To do: The entries must be retyped exactly, down to the last line.

══ Given data ══

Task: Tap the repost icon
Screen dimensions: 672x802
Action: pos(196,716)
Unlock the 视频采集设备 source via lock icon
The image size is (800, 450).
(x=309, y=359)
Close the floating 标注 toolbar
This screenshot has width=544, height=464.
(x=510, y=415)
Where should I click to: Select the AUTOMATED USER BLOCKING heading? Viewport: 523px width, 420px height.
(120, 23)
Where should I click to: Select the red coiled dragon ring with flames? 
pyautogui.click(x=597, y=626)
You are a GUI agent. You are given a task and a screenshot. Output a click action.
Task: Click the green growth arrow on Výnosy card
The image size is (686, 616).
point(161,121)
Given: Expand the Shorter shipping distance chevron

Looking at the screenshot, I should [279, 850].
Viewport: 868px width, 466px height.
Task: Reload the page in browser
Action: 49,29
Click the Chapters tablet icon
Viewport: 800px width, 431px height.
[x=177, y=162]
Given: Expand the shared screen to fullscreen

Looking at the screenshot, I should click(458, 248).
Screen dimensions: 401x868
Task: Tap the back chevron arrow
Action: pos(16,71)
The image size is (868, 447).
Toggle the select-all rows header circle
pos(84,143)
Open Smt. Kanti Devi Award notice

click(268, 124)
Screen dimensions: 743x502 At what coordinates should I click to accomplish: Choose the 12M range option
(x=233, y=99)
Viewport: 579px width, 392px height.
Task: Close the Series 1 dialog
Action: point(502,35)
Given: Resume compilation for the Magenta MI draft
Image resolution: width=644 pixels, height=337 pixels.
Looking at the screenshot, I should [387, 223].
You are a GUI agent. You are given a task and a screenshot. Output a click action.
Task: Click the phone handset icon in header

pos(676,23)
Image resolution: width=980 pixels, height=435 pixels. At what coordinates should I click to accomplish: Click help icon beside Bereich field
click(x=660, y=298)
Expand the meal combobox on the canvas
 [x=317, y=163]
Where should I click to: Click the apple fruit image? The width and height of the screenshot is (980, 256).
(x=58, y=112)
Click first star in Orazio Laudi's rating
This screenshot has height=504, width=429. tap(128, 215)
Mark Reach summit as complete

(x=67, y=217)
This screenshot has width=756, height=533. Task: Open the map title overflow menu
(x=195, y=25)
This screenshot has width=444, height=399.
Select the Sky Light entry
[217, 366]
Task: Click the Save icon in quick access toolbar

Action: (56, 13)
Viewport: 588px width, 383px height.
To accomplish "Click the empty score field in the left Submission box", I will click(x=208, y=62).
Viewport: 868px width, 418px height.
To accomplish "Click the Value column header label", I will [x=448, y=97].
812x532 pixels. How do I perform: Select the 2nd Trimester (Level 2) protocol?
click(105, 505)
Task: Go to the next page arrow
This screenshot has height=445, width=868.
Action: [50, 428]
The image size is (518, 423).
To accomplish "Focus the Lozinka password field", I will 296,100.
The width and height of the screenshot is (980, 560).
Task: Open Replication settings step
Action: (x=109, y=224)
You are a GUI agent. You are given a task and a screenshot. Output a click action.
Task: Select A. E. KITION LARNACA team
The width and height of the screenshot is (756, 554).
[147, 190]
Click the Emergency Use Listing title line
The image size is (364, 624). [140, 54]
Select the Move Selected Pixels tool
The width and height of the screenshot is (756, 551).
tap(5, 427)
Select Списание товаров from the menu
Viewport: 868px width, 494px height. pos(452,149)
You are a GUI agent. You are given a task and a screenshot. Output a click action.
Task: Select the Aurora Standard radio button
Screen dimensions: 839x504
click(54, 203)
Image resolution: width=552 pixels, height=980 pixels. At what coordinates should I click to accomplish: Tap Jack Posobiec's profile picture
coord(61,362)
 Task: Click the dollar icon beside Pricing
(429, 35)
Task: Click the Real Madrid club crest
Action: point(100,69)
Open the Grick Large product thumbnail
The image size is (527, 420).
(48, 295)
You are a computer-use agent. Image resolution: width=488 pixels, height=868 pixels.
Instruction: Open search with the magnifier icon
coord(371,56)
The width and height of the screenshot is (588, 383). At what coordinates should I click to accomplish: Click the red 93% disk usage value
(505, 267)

═══

Result:
Task: Tap the repost icon
Screen dimensions: 672x802
Action: pos(196,716)
Unlock the 视频采集设备 source via lock icon
The image size is (800, 450).
(x=309, y=359)
Close the floating 标注 toolbar
This screenshot has width=544, height=464.
(x=510, y=415)
Where should I click to: Select the AUTOMATED USER BLOCKING heading? Viewport: 523px width, 420px height.
(120, 23)
Where should I click to: Select the red coiled dragon ring with flames? 
pyautogui.click(x=597, y=626)
You are a GUI agent. You are given a task and a screenshot. Output a click action.
Task: Click the green growth arrow on Výnosy card
The image size is (686, 616).
point(161,121)
Given: Expand the Shorter shipping distance chevron

Looking at the screenshot, I should [279, 850].
Viewport: 868px width, 466px height.
Task: Reload the page in browser
Action: 49,29
Click the Chapters tablet icon
Viewport: 800px width, 431px height.
[x=177, y=162]
Given: Expand the shared screen to fullscreen

Looking at the screenshot, I should click(458, 248).
Screen dimensions: 401x868
Task: Tap the back chevron arrow
Action: pos(16,71)
The image size is (868, 447).
Toggle the select-all rows header circle
pos(84,143)
Open Smt. Kanti Devi Award notice

click(268, 124)
Screen dimensions: 743x502 At what coordinates should I click to accomplish: Choose the 12M range option
(x=233, y=99)
Viewport: 579px width, 392px height.
Task: Close the Series 1 dialog
Action: point(502,35)
Given: Resume compilation for the Magenta MI draft
Image resolution: width=644 pixels, height=337 pixels.
Looking at the screenshot, I should [387, 223].
You are a GUI agent. You are given a task and a screenshot. Output a click action.
Task: Click the phone handset icon in header

pos(676,23)
Image resolution: width=980 pixels, height=435 pixels. At what coordinates should I click to accomplish: Click help icon beside Bereich field
click(x=660, y=298)
Expand the meal combobox on the canvas
 [x=317, y=163]
Where should I click to: Click the apple fruit image? The width and height of the screenshot is (980, 256).
(x=58, y=112)
Click first star in Orazio Laudi's rating
This screenshot has height=504, width=429. tap(128, 215)
Mark Reach summit as complete

(x=67, y=217)
This screenshot has width=756, height=533. Task: Open the map title overflow menu
(x=195, y=25)
This screenshot has width=444, height=399.
Select the Sky Light entry
[217, 366]
Task: Click the Save icon in quick access toolbar

Action: (56, 13)
Viewport: 588px width, 383px height.
To accomplish "Click the empty score field in the left Submission box", I will click(x=208, y=62).
Viewport: 868px width, 418px height.
To accomplish "Click the Value column header label", I will [x=448, y=97].
812x532 pixels. How do I perform: Select the 2nd Trimester (Level 2) protocol?
click(105, 505)
Task: Go to the next page arrow
This screenshot has height=445, width=868.
Action: [50, 428]
The image size is (518, 423).
To accomplish "Focus the Lozinka password field", I will 296,100.
The width and height of the screenshot is (980, 560).
Task: Open Replication settings step
Action: (x=109, y=224)
You are a GUI agent. You are given a task and a screenshot. Output a click action.
Task: Select A. E. KITION LARNACA team
The width and height of the screenshot is (756, 554).
[147, 190]
Click the Emergency Use Listing title line
The image size is (364, 624). [140, 54]
Select the Move Selected Pixels tool
The width and height of the screenshot is (756, 551).
tap(5, 427)
Select Списание товаров from the menu
Viewport: 868px width, 494px height. pos(452,149)
You are a GUI agent. You are given a task and a screenshot. Output a click action.
Task: Select the Aurora Standard radio button
Screen dimensions: 839x504
click(54, 203)
Image resolution: width=552 pixels, height=980 pixels. At what coordinates should I click to accomplish: Tap Jack Posobiec's profile picture
coord(61,362)
 Task: Click the dollar icon beside Pricing
(429, 35)
Task: Click the Real Madrid club crest
Action: point(100,69)
Open the Grick Large product thumbnail
The image size is (527, 420).
(48, 295)
You are a computer-use agent. Image resolution: width=488 pixels, height=868 pixels.
Instruction: Open search with the magnifier icon
coord(371,56)
The width and height of the screenshot is (588, 383). At what coordinates should I click to accomplish: Click the red 93% disk usage value
(505, 267)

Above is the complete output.